Somehow I ended up with a zillion links for this week’s Lazy Reading. I hope you’ve got some spare time for this… Let’s get right into it:
- Michael Lucas, BSD book author (see links on site), has started Twittering. He’s also found the Wikileaks/NetBSD association that I didn’t know about, as Julian Assange even shows up in the NetBSD fortunes file. Also, while linking to his blog, I’ll point at his post on “Write what you don’t know“. Think of that article next time you feel you don’t know enough to contribute to something – especially open source.

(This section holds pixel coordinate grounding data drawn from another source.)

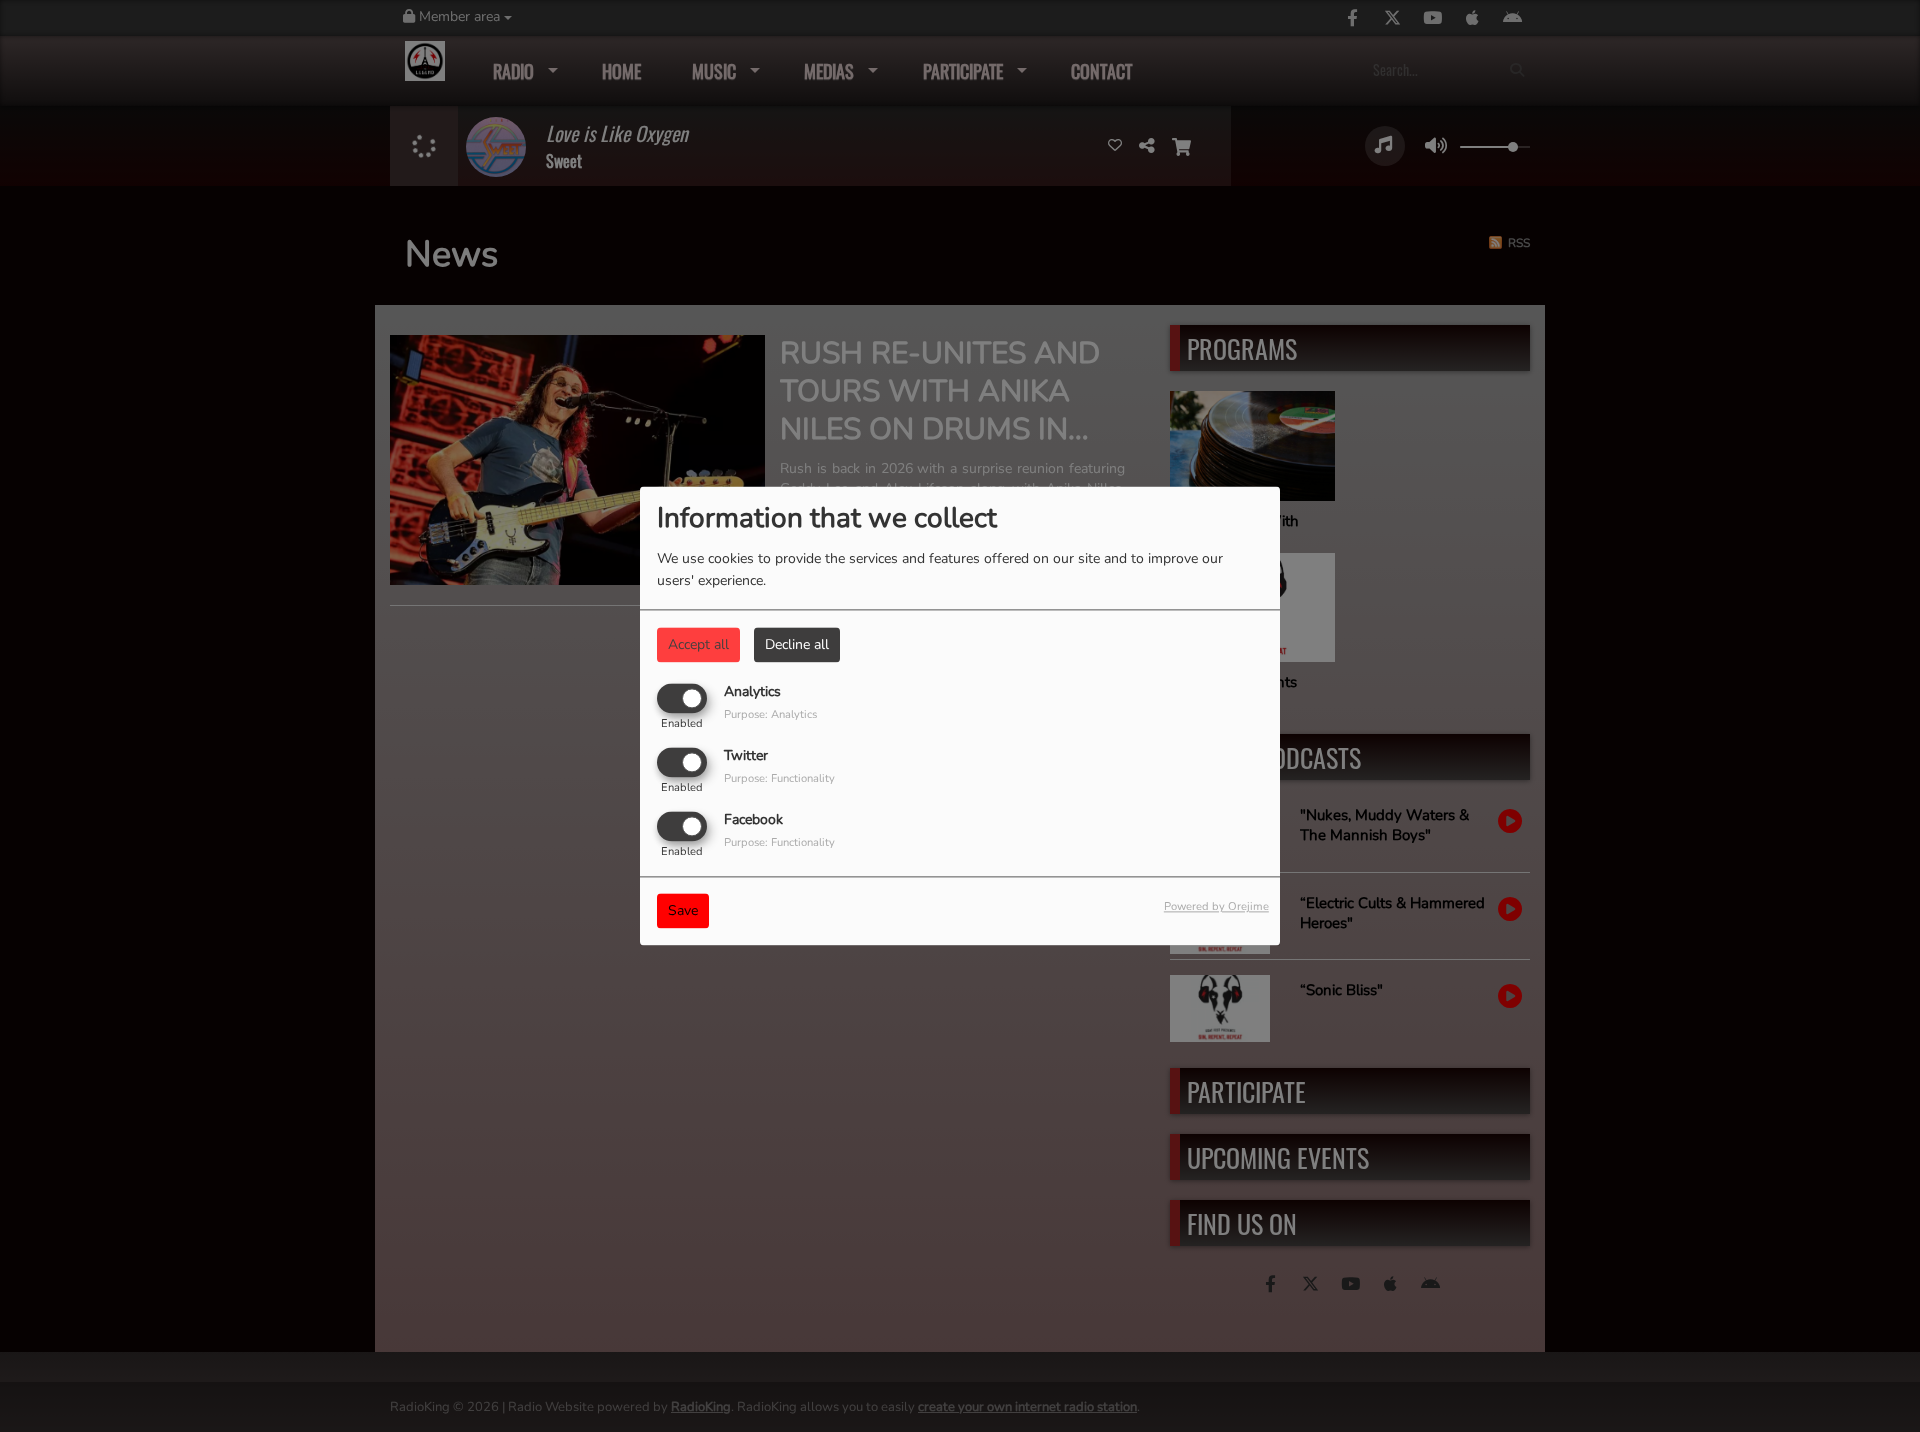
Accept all (698, 644)
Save (683, 911)
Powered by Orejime (1216, 907)
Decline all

- There’s a lengthy dialog on the tech-pkg@netbsd.org mailing list about pkgsrc, and “Making it easier to get and use pkgsrc“. You can follow the whole thread on the listing page. I am all for the idea. Everybody and their brother has an App Store these days. Ports/pkgsrc are perhaps the original app store ideas, and I’d like to see them brought to the same level as these commercial entitites. This is important: pkgsrc is perhaps the only app store equivalent in existence that is not tied to a platform; that exists only to get you software rather than to provide a way to tie a platform into its developers profits.
- Hey, a roguelike zombie apocalypse game! Aw, it’s Windows-only.
- Mikel King has an editorial that sums up the many places BSD serves as an underpinning to products – a good checklist, if you don’t know of them. He’s also written an instructional article on passwordless/SSH setup.
- Along the same lines, Promote Perl by Building Great Things. This applies to BSD products too; telling people it’s great doesn’t work as well as making something great and showing that a BSD system is part of what makes it so.
- Did you know there are even BSD Certification classes in Iran? I really need to do that… though probably not at that location.
- Yacc is not dead. (via) I link to this because I had a moment of nerd excitement realizing that blog’s title is intended to look like a bang path.
- Database design ideas. There’s been a good series of posts there lately, good for anyone wanting to move beyond the basic CRUD details.
As part of the ongoing work to support a lot of CPUs, Matthew Dillon has made some changes that have the side effect of benefiting virtual kernels. How much? I don’t have a benchmark, yet.
Peter Avalos has updated OpenSSL to 1.0.0c, to fix a recent security problem. The problem doesn’t sound too catastrophic to my untrained ear, at least.
Matthew Dillon has moved CPU support to 63 processors and 512G of RAM. This may cause issues, he warns. It’s also just barely working, so don’t expect to go into production with half a terabyte of RAM in the next few days.
Samuel Greear wrote up a nice summation of Google Code-In progress. 30+ tasks are done now, which is great! Except! We need more projects, as we’re about halfway through the total. Suggestions are welcome, here or on the mailing lists. Recently finished projects include a devattr tool and vkernel usage documentation.